The areas of uncertainty are different for harvest-related disturbances. Biomass removed during harvest is relatively easily to measure, although carbon release due to post-harvest management treatments (e.g., chop and burn, an often-ignored carbon loss) must be quantified. Determining whether forests were planted (and if so, the density of trees per hectare) and fertilized or are a result of natural regeneration also significantly affects post-disturbance regrowth assumptions [Bergeron et al., 2008]. Finally, tracking the fate of the wood that was removed from the site is critical for integrated life-cycle analyses [Hudiburg et al., 2011] to be constructed. This is a critical issue, as the relatively simple decay dynamics of a natural forest cannot be assumed for harvested wood.

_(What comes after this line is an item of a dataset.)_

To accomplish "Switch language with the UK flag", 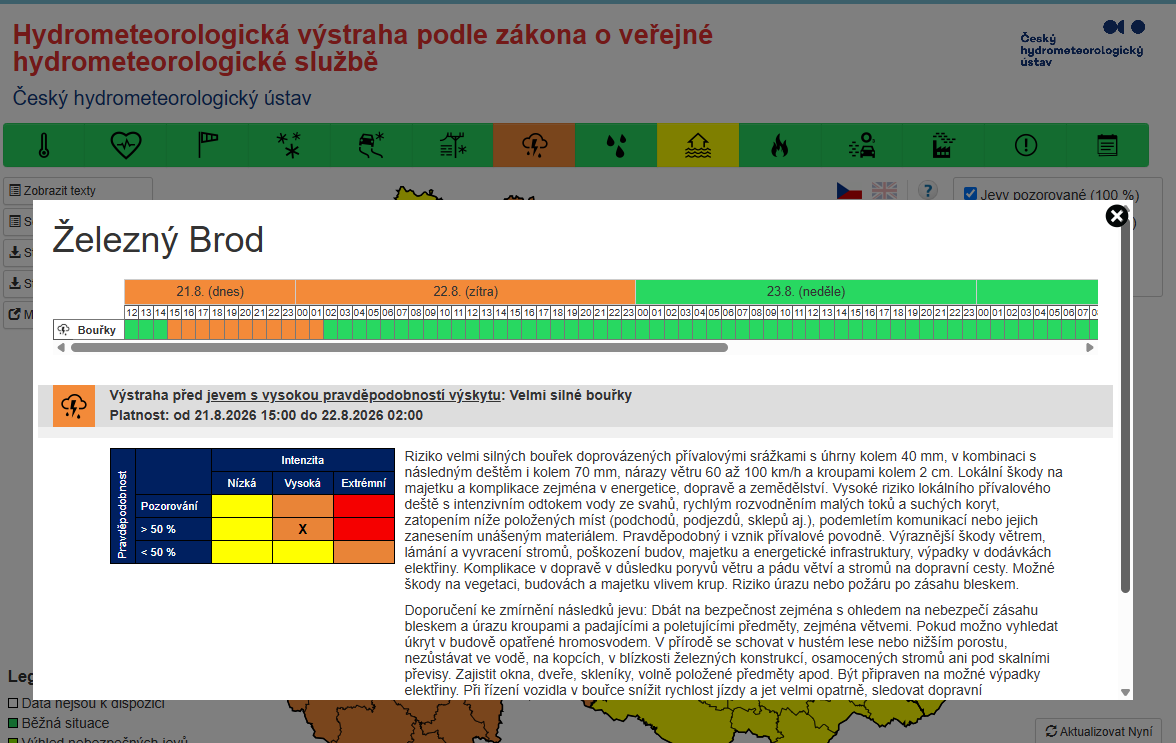I will (x=884, y=190).
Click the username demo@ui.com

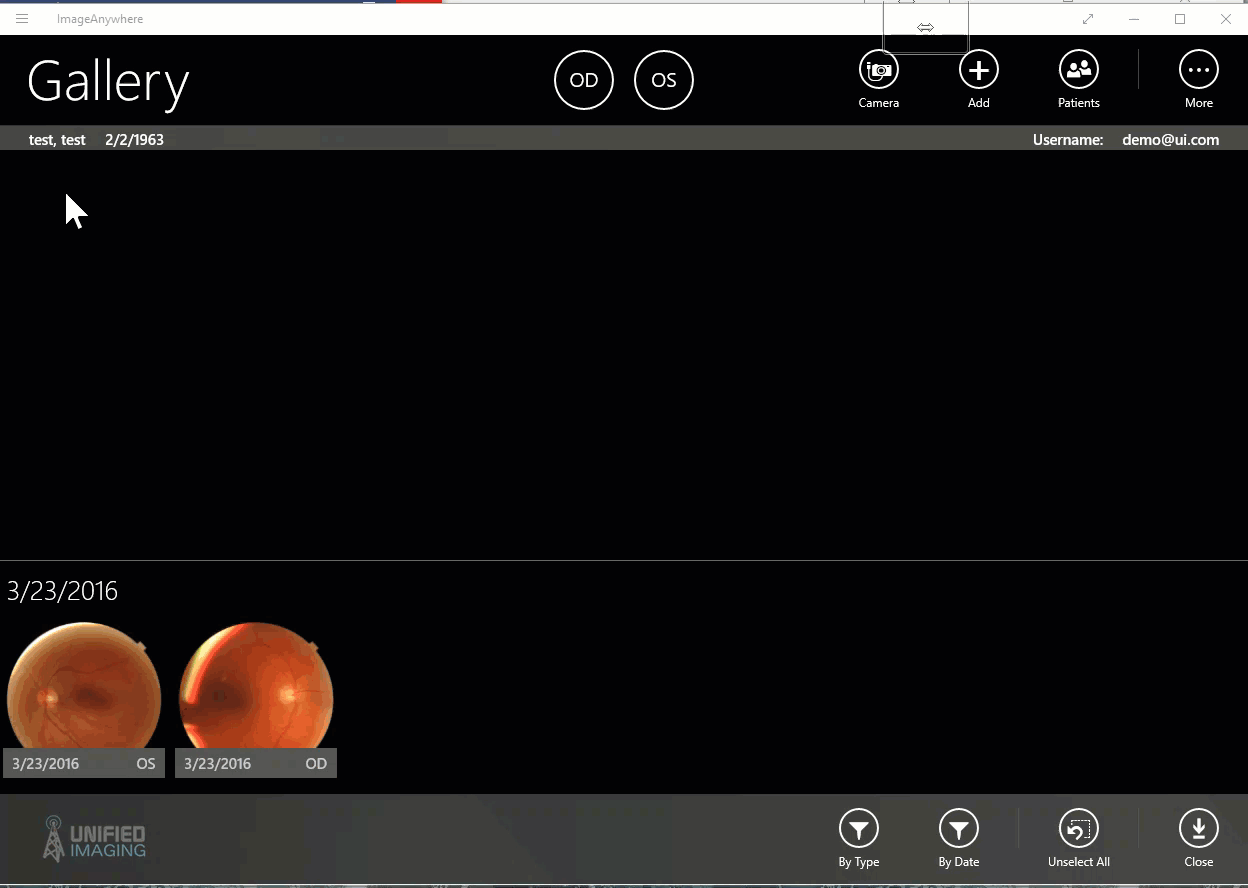(1170, 140)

Tracking insect-related disturbance (whether caused by defoliators, which do not necessarily kill trees, or more aggressive bark beetles, which do; cf. Figure 8 caption) requires measurements of other components — in particular, reductions in tree ring widths and canopy biomass [Hogg et al., 2005], estimates of herbivory as carbon is transformed from foliage to litter via frass [Townsend et al., 2004], and insect mortality and respiration. At the landscape scale, insect outbreaks exhibit complex nonlinear dynamics, making their prediction exceedingly difficult. Thus for insect outbreaks, key questions whose answers are unclear include: (a) the amount of mortality required to cause a stand to become a C source following disturbance [Nave et al., 2011], and if so for how long; (b) the spatial extent and amount of mortality within large outbreaks; (c) patterns of post-outbreak ecosystem processes such as tree establishment, surviving tree growth, and snagfall that influence net carbon fluxes.

Documenting carbon dynamics of forests associated with storm or hurricane damage requires specific measurements to best characterize the types of changes that have taken place, including the level of damage done to individual trees [Luley and Bond, 2006], the mortality of trees of different age classes, and variability in the intensity of the disturbance [Chambers et al., 2007; Dolan et al., 2011]. The sheer quantity of hurricane-generated dead biomass can also pose significant challenges for accurate and safe field measurements [Vargas and Allen, 2008].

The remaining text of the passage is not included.